→ Dataset
################
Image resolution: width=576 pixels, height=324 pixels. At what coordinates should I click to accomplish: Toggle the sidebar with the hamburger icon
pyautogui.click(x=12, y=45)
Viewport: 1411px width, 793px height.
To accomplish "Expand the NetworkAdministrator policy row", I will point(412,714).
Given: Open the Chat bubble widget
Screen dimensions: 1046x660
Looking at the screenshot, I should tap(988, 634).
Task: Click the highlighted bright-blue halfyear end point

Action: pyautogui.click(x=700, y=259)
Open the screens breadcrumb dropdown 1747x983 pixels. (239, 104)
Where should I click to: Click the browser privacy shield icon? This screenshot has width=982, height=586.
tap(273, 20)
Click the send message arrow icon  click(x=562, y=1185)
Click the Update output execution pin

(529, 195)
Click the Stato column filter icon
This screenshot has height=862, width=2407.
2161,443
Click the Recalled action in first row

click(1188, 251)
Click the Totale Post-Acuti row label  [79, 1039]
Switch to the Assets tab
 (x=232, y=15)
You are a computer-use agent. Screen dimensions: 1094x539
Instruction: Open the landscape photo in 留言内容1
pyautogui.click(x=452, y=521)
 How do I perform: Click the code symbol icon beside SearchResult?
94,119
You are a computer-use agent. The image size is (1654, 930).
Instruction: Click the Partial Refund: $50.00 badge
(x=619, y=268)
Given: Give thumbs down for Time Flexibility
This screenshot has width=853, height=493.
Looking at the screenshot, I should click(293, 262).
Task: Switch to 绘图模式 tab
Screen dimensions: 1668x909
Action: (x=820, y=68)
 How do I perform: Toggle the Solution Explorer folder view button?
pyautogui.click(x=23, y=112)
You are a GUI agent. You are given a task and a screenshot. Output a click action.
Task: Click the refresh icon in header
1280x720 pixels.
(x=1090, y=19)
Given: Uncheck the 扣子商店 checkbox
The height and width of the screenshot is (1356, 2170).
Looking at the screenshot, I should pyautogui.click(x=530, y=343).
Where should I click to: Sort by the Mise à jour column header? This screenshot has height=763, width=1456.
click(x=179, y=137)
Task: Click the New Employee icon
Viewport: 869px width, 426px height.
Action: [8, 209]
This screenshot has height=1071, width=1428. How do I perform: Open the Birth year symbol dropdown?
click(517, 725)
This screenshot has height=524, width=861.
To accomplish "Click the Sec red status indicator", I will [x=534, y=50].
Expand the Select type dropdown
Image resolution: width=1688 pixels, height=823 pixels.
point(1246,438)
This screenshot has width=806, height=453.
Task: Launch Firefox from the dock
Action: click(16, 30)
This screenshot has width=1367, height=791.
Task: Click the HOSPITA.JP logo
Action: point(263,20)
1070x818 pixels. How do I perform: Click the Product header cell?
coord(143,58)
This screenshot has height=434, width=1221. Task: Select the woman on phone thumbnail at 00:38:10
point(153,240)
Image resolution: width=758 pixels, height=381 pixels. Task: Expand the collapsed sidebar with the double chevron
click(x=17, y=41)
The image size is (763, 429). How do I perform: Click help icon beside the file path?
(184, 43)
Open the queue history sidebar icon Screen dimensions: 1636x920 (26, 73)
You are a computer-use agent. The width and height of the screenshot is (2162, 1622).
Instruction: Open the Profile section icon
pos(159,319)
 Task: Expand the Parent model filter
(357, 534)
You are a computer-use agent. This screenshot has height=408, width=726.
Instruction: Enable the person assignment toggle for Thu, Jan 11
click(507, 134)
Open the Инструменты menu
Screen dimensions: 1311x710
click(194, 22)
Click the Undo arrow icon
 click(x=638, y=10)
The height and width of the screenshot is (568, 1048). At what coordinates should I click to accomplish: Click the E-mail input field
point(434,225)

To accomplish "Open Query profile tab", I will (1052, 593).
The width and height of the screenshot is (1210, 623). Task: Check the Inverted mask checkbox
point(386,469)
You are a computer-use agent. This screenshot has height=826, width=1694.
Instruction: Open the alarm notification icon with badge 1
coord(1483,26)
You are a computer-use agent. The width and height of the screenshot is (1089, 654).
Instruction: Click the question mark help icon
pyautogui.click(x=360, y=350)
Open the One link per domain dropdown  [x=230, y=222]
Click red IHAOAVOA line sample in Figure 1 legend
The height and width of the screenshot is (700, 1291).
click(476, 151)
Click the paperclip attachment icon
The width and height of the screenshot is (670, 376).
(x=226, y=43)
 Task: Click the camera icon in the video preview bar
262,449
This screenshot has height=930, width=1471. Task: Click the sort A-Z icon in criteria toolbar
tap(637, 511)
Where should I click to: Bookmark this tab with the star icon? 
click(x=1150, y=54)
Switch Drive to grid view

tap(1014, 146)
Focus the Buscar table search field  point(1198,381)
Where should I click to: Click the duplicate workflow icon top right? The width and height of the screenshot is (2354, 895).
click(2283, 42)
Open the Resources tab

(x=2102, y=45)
################
→ Task description
Only the lines from the beginning of the material to the line containing "Click the send" should be echoed, verbatim and in full.

→ Answer to this exercise
Image resolution: width=576 pixels, height=324 pixels. At what coordinates should I click to accomplish: Toggle the sidebar with the hamburger icon
pyautogui.click(x=12, y=45)
Viewport: 1411px width, 793px height.
To accomplish "Expand the NetworkAdministrator policy row", I will point(412,714).
Given: Open the Chat bubble widget
Screen dimensions: 1046x660
Looking at the screenshot, I should tap(988, 634).
Task: Click the highlighted bright-blue halfyear end point

Action: pyautogui.click(x=700, y=259)
Open the screens breadcrumb dropdown 1747x983 pixels. (239, 104)
Where should I click to: Click the browser privacy shield icon? This screenshot has width=982, height=586.
tap(273, 20)
Click the send message arrow icon  click(x=562, y=1185)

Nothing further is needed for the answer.